[Opening Input material section]
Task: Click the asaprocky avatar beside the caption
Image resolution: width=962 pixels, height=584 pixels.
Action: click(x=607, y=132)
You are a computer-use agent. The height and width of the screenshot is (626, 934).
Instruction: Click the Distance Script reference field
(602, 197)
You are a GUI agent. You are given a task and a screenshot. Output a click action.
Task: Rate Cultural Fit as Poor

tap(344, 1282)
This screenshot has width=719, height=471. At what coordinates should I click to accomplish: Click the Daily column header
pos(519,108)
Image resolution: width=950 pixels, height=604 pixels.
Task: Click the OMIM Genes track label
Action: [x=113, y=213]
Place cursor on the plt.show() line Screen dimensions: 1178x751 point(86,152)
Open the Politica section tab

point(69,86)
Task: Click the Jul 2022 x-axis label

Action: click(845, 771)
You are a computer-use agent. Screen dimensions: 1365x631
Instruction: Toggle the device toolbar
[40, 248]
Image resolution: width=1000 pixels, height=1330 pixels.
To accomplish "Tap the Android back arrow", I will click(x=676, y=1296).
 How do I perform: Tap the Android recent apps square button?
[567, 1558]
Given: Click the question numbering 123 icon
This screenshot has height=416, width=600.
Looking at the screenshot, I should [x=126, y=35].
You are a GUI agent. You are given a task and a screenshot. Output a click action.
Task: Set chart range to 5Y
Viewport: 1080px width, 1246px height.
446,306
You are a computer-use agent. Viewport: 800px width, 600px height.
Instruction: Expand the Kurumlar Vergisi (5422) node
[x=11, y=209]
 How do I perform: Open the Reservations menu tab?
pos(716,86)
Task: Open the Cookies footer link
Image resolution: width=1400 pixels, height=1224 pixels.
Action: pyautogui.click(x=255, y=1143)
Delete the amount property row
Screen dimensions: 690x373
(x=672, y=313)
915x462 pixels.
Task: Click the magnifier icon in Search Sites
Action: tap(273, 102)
[Closing Input material section]
> Exercise goal: After the last line, print all the entries once again, unchanged.

> Worked solution:
Task: Click the asaprocky avatar beside the caption
Image resolution: width=962 pixels, height=584 pixels.
Action: click(x=607, y=132)
You are a computer-use agent. The height and width of the screenshot is (626, 934).
Instruction: Click the Distance Script reference field
(602, 197)
You are a GUI agent. You are given a task and a screenshot. Output a click action.
Task: Rate Cultural Fit as Poor

tap(344, 1282)
This screenshot has width=719, height=471. At what coordinates should I click to accomplish: Click the Daily column header
pos(519,108)
Image resolution: width=950 pixels, height=604 pixels.
Task: Click the OMIM Genes track label
Action: [x=113, y=213]
Place cursor on the plt.show() line Screen dimensions: 1178x751 point(86,152)
Open the Politica section tab

point(69,86)
Task: Click the Jul 2022 x-axis label

Action: click(845, 771)
You are a computer-use agent. Screen dimensions: 1365x631
Instruction: Toggle the device toolbar
[40, 248]
Image resolution: width=1000 pixels, height=1330 pixels.
To accomplish "Tap the Android back arrow", I will click(x=676, y=1296).
 How do I perform: Tap the Android recent apps square button?
[567, 1558]
Given: Click the question numbering 123 icon
This screenshot has height=416, width=600.
Looking at the screenshot, I should [x=126, y=35].
You are a GUI agent. You are given a task and a screenshot. Output a click action.
Task: Set chart range to 5Y
Viewport: 1080px width, 1246px height.
446,306
You are a computer-use agent. Viewport: 800px width, 600px height.
Instruction: Expand the Kurumlar Vergisi (5422) node
[x=11, y=209]
 How do I perform: Open the Reservations menu tab?
pos(716,86)
Task: Open the Cookies footer link
Image resolution: width=1400 pixels, height=1224 pixels.
Action: pyautogui.click(x=255, y=1143)
Delete the amount property row
Screen dimensions: 690x373
(x=672, y=313)
915x462 pixels.
Task: Click the magnifier icon in Search Sites
Action: tap(273, 102)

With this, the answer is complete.